→ **Problem details**
Exactly as written, output the lines below starting from the first and ending with the line that contains "You are a computer-use agent."; omit pictures.

→ **Information supplied**
= = = = =

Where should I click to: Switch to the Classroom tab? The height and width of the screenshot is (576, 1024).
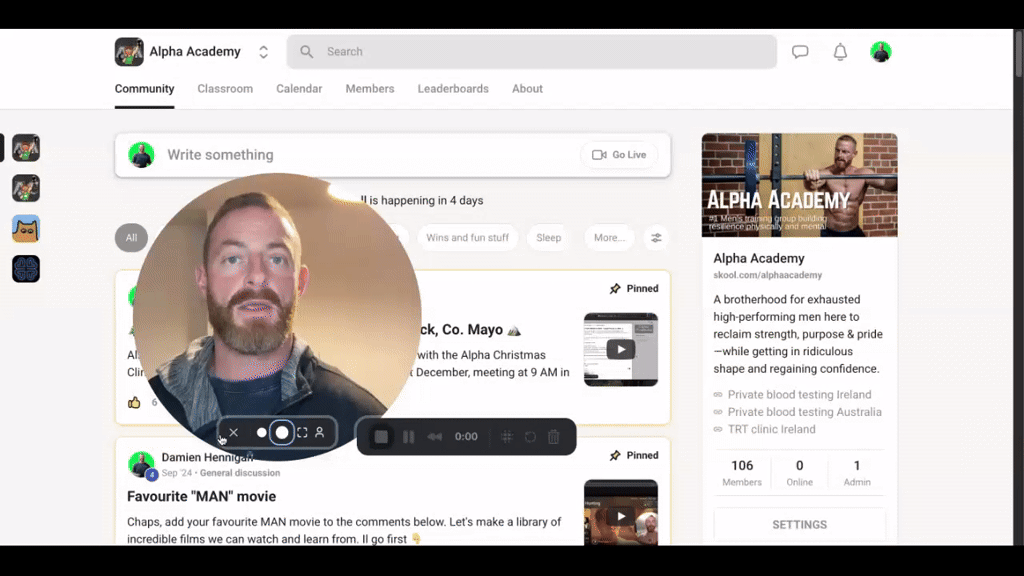(x=225, y=89)
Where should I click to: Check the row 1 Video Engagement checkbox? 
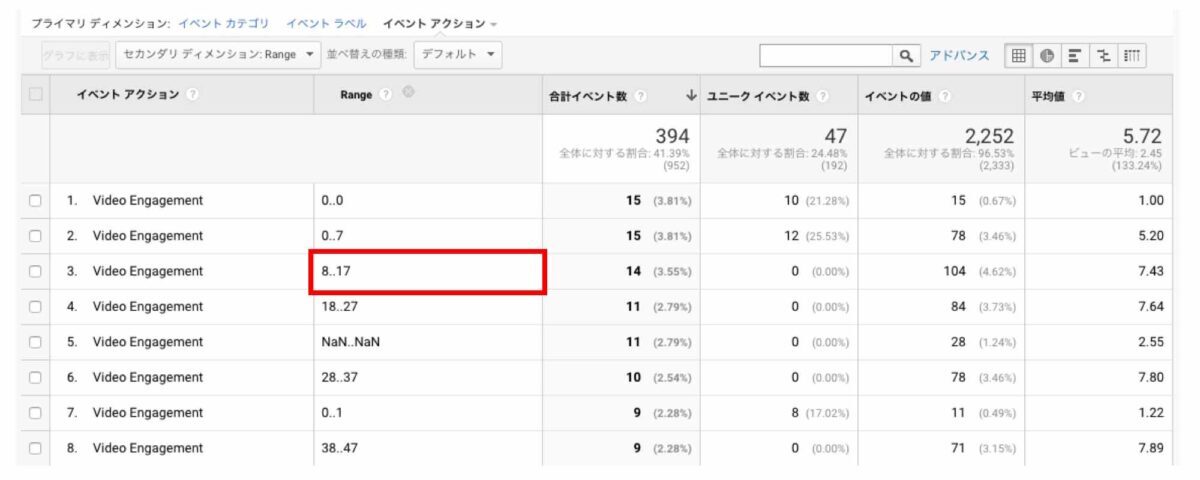[35, 201]
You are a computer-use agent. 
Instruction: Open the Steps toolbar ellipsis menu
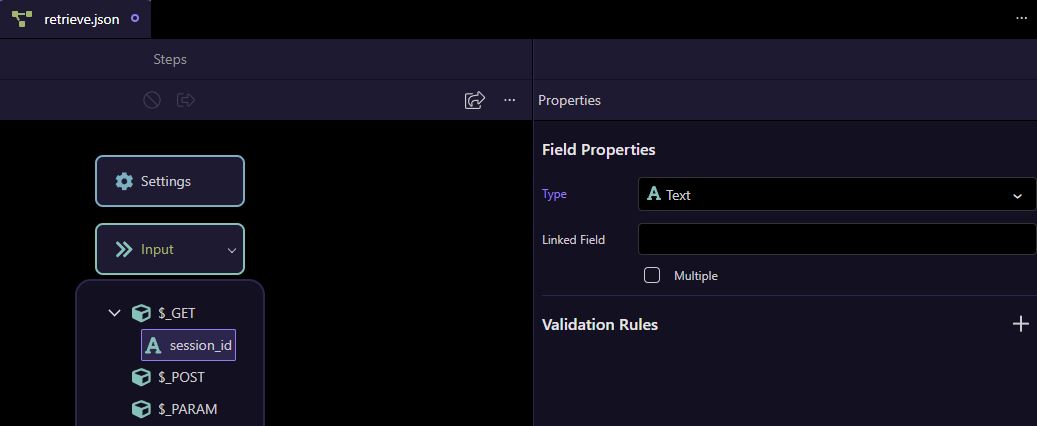pos(509,100)
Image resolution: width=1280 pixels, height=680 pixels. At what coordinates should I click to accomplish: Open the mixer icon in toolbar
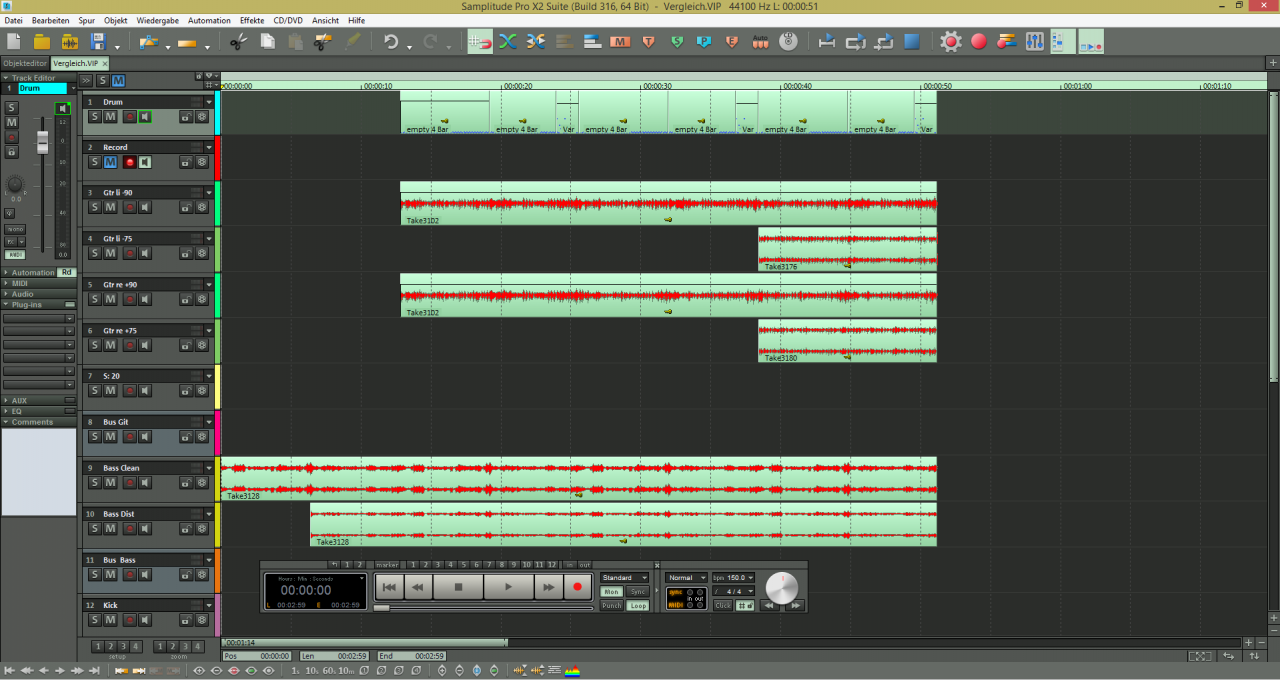pyautogui.click(x=1034, y=42)
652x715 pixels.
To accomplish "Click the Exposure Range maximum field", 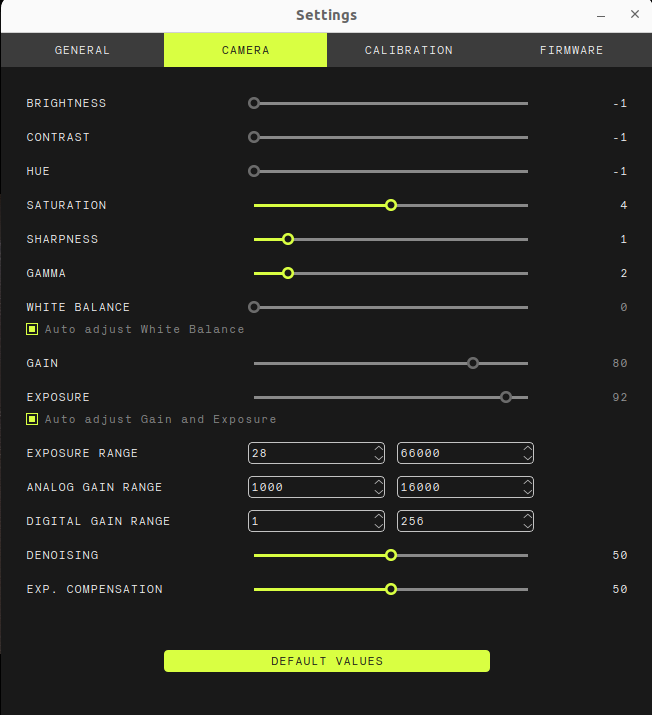I will tap(457, 453).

= = = = =

→ **Expected answer**
Where should I click to: Switch to the Classroom tab? The height and width of the screenshot is (576, 1024).
(x=225, y=89)
Where should I click to: Check the row 1 Video Engagement checkbox? 
[35, 201]
You are a computer-use agent. 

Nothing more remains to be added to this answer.